Ein zentrales Ergebnis ist der Abschluss des Vetting-Prozesses für alle Richterinnen, Richter sowie Staatsanwältinnen und Staatsanwälte in erster Instanz. Die Berufungsverfahren wurden beschleunigt und liegen im Zeitplan, um die verfassungsrechtliche Frist bis Juni 2026 einzuhalten. Der Hohe Justizrat und der Hohe Staatsanwaltschaftsrat haben ihre internen Verfahren und Standards weiter verbessert, während neue Ernennungen von Magistraten zur Reduzierung von Personalengpässen insbesondere auf erster Instanz beigetragen haben.

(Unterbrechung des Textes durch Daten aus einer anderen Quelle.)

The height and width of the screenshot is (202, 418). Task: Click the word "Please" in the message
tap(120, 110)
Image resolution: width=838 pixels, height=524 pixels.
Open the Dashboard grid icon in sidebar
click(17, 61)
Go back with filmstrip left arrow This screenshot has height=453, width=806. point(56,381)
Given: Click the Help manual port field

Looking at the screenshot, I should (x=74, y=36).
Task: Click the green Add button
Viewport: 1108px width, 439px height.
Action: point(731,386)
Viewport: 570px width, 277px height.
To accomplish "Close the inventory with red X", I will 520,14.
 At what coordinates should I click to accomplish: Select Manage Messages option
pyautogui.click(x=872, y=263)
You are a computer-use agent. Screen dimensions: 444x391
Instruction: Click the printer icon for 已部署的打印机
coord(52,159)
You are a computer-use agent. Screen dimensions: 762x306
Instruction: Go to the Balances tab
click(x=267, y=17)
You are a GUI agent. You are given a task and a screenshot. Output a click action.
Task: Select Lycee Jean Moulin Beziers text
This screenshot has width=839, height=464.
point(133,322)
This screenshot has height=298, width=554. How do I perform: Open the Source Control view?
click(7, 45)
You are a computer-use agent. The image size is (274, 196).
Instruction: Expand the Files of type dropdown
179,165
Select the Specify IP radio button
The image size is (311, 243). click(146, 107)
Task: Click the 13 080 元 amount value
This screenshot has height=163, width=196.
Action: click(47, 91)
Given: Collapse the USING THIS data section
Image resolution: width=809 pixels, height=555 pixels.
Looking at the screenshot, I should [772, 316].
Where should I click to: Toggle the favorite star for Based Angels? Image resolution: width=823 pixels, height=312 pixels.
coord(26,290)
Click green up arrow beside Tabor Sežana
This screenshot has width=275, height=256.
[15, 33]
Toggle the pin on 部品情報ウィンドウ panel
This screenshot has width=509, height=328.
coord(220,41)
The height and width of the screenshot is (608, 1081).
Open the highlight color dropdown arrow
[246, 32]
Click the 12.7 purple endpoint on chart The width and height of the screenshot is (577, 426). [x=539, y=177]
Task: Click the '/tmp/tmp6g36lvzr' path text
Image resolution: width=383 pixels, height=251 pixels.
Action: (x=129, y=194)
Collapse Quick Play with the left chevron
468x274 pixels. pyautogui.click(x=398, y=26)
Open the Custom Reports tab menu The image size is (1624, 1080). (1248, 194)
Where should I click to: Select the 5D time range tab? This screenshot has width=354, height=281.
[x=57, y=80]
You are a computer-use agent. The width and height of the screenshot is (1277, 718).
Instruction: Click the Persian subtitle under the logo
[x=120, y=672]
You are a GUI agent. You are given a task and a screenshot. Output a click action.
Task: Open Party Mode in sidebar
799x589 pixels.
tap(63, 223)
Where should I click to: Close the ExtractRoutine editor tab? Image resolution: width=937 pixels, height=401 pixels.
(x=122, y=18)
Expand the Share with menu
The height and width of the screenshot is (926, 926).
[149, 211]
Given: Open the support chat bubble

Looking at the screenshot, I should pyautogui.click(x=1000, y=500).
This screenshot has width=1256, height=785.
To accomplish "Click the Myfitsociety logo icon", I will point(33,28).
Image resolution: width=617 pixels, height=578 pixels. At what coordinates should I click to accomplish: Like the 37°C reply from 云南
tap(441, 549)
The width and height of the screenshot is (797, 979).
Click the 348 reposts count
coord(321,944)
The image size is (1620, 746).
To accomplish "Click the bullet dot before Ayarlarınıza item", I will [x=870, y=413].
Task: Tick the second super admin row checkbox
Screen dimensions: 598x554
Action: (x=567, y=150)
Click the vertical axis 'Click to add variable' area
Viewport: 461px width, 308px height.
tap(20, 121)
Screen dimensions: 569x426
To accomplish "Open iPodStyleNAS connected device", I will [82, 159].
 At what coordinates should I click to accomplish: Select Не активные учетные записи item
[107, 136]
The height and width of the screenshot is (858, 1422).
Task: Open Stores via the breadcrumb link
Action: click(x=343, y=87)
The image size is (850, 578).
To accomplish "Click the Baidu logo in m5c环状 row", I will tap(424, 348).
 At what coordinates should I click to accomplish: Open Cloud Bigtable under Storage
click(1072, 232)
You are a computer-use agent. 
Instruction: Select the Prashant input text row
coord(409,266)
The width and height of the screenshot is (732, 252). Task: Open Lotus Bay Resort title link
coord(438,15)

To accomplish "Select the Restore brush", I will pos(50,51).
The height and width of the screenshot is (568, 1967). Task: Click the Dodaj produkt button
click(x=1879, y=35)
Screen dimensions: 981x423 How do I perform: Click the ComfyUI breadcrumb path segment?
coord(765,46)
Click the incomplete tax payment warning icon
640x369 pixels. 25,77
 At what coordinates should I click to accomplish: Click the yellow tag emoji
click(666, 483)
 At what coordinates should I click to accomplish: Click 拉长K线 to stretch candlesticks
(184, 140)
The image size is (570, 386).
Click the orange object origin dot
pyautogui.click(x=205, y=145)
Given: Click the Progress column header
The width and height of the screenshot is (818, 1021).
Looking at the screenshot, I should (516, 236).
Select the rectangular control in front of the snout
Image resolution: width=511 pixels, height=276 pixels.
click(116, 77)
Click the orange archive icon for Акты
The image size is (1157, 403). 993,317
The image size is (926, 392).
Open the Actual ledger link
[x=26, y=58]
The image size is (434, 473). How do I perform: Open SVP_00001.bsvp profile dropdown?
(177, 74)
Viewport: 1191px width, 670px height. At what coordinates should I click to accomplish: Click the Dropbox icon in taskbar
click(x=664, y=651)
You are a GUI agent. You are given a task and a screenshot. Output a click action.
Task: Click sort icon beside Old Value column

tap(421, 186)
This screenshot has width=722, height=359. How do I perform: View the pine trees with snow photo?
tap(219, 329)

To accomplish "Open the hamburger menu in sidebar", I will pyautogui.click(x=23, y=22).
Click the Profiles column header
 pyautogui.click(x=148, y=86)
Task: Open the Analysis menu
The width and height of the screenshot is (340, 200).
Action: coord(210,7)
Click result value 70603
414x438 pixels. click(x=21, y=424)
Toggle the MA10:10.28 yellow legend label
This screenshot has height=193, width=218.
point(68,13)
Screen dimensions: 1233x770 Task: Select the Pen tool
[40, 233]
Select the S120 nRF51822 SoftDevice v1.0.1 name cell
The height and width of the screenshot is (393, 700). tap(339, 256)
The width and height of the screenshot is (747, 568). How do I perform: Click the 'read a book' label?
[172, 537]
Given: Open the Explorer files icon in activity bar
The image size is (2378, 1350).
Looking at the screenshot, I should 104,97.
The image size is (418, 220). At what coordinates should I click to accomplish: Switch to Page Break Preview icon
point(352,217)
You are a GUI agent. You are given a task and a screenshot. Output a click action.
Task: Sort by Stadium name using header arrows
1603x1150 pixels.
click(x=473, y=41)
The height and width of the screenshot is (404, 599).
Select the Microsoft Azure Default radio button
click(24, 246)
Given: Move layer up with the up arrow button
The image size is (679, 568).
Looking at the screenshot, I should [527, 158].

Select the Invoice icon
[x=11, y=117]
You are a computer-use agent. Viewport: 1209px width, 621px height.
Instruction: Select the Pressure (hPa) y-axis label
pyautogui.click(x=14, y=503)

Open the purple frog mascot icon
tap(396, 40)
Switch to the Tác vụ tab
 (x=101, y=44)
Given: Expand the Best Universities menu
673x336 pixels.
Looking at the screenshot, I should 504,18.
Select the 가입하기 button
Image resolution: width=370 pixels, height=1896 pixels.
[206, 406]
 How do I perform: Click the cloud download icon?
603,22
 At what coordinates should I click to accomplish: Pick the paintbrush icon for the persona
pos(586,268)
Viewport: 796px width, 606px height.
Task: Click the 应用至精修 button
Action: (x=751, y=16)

Gleichzeitig weist der Bericht auf anhaltende Herausforderungen hin. Dazu zählen Verzögerungen bei der Besetzung bestimmter Gremien, Defizite bei Effizienz und Qualität der Rechtsprechung sowie fortbestehende Versuche politischer Einflussnahme auf Justiz und Staatsanwaltschaft. Positiv hervorgehoben wird die Annahme der neuen sektorübergreifenden Justizstrategie 2024–2030 sowie die Bereitstellung von Haushaltsmitteln für ein modernes elektronisches Fallmanagementsystem.
Insgesamt bestätigt der Bericht, dass Albanien wichtige Fortschritte erzielt hat, unterstreicht jedoch die Notwendigkeit anhaltender Reformanstrengungen, um die Integrität, Qualität und Effizienz der Justiz weiter zu stärken und die europäischen Standards dauerhaft zu erfüllen.